● CONSIGNA
Reproduce literalmente el tramo del pasaje sobre Droguett que va entre "No me propongo" y "esta breve exposición.", ambos incluidos.

No me propongo en las reflexiones que siguen ilustrar esta afirmación de Droguett, ni pretendo hablar de su fe, no sintiéndome capacitado para ello. Quisiera, tal vez llevado por la misteriosa relación que une fonéticamente "Cristo" y "Escrito", plantear algunas interrogaciones acerca de las incidencias que puede tener el cristianismo tan particular de Droguett sobre su concepto de la escritura. En el origen de estas interrogaciones está una novela que tal vez no sea la más leída del autor, tal vez no sea la más lograda artísticamente, pero que sí es una de sus más desconcertantes y sugestivas, quiero hablar de El hombre que había olvidado, de la que analizaré algunos aspectos al final de esta breve exposición.

● DATOS DISPONIBLES
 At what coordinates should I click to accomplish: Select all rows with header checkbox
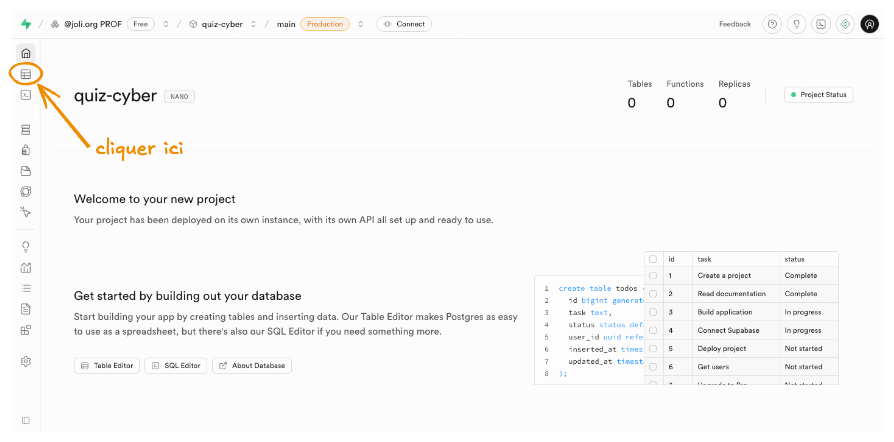click(x=653, y=258)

● EJERCICIO RESUELTO
No me propongo en las reflexiones que siguen ilustrar esta afirmación de Droguett, ni pretendo hablar de su fe, no sintiéndome capacitado para ello. Quisiera, tal vez llevado por la misteriosa relación que une fonéticamente "Cristo" y "Escrito", plantear algunas interrogaciones acerca de las incidencias que puede tener el cristianismo tan particular de Droguett sobre su concepto de la escritura. En el origen de estas interrogaciones está una novela que tal vez no sea la más leída del autor, tal vez no sea la más lograda artísticamente, pero que sí es una de sus más desconcertantes y sugestivas, quiero hablar de El hombre que había olvidado, de la que analizaré algunos aspectos al final de esta breve exposición.